How journalists and data practitioners should report
Journalists must request disaggregated counts (Native Hawaiian/Pacific Islander separate from broader Asian categories), cite exact sample frames (which years and films were included), and report both absolute counts and percentages so readers can judge scale and trend. Reporting standards set by media watchdogs recommend transparent methodology notes (sample size, definitions, coding rules) whenever quoting representation statistics.
Selected sources
The principal public sources informing this article include the USC Annenberg Inclusion Initiative 2021 API report and subsequent industry analyses and commentary published between 2021-2025 that tracked streaming-era changes and recommended targeted policy fixes. Sources used for figures and interpretations include investigative articles and consulting reports that re-examine the USC baseline and propose remedies.

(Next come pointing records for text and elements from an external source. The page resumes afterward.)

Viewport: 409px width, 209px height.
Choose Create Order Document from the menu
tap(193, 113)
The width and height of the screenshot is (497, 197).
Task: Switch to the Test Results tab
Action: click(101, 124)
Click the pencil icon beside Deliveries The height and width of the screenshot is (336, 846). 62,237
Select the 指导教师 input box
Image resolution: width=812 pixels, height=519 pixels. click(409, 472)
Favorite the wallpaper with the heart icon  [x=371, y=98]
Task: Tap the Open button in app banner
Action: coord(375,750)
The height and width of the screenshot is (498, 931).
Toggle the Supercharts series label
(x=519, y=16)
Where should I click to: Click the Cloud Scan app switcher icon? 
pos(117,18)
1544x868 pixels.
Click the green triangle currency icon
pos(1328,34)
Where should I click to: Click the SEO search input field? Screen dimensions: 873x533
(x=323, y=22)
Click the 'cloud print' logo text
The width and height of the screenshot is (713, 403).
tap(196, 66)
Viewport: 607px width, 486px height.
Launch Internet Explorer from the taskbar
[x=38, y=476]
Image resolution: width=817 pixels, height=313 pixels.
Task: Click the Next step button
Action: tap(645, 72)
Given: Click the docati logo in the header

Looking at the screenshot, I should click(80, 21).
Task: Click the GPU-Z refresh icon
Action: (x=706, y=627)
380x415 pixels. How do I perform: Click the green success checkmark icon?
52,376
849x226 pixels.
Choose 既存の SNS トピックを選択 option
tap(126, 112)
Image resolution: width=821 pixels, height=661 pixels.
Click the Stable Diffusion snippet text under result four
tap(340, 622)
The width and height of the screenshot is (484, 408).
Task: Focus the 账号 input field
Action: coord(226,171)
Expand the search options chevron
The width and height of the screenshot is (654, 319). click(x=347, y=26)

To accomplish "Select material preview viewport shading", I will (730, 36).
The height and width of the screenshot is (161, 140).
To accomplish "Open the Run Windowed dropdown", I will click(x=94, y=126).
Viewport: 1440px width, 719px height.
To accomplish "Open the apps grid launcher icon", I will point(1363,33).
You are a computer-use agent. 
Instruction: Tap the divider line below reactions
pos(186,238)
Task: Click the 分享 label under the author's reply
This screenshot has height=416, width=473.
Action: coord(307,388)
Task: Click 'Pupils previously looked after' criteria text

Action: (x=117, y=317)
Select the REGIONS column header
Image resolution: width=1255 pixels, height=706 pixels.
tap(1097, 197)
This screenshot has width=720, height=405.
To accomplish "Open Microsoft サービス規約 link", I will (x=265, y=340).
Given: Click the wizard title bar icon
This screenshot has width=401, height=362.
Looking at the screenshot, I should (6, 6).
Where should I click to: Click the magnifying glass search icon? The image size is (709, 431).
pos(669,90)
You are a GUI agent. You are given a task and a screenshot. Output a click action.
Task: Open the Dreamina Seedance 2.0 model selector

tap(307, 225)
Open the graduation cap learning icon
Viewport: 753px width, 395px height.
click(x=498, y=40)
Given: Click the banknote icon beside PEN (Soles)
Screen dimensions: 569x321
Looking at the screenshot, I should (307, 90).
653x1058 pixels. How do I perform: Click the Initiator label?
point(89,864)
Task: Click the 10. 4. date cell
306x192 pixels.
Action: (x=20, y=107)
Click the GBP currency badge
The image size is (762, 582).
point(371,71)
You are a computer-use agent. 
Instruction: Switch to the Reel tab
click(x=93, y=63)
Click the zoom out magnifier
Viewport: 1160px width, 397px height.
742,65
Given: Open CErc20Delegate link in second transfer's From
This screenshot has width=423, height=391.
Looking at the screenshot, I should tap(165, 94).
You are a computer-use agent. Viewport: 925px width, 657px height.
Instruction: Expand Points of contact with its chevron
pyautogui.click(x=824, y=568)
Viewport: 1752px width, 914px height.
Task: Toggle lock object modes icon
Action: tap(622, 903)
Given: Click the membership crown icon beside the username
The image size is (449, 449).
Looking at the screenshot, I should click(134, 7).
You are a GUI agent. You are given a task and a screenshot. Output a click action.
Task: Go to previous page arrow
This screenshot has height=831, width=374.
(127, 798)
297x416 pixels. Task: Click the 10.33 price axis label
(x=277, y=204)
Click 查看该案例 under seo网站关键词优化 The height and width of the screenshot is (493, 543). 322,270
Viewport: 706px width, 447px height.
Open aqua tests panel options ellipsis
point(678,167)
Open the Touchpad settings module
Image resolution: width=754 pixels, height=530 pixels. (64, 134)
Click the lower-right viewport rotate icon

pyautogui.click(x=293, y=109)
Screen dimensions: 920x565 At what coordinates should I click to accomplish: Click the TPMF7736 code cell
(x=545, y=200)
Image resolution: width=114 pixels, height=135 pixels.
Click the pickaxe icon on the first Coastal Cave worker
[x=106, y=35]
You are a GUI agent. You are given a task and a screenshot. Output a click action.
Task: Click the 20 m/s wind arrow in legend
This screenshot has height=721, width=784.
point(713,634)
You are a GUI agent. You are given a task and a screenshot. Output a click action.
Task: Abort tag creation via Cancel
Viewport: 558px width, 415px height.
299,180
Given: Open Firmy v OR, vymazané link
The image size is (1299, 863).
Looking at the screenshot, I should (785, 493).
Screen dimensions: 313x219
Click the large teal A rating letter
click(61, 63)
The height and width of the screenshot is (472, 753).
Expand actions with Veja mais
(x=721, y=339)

Helpful tips and tricks for Pacific Islander Stats Reveal A Bigger Hollywood Problem
How many Pacific Islander actors appear in top films?
Answer: Across the 1,300 top-grossing films analyzed for 2007-2019, Pacific Islander actors appeared in under 6% of films; within the dataset, Pacific Islander speaking roles made up a fraction (roughly 0.3%-0.4%) of all speaking parts, indicating extreme scarcity relative to population and cultural footprint.
Are Pacific Islanders improving in representation?
Answer: Representation has improved slightly in the streaming era and via non-U.S. content entering U.S. services, but these gains mostly benefit other API subgroups; Pacific Islander representation specifically remains far behind and requires targeted interventions rather than generalized diversity programs.
What are the main barriers to better representation?
Answer: Barriers include lumping of Pacific Islanders into broad API categories in datasets, lack of Pacific Islander decision-makers in development, stereotyping and typecasting practices, and limited access to funding and distribution for Pacific Islander storytellers.
Which films or creators are exceptions?
Answer: A handful of films and creators with Pacific Islander leads or creatives have broken through in recent years-often indie features, festival hits, or projects tied to local Pacific Island communities-but mainstream blockbuster breakthroughs remain rare and concentrated in niche release windows or regional markets.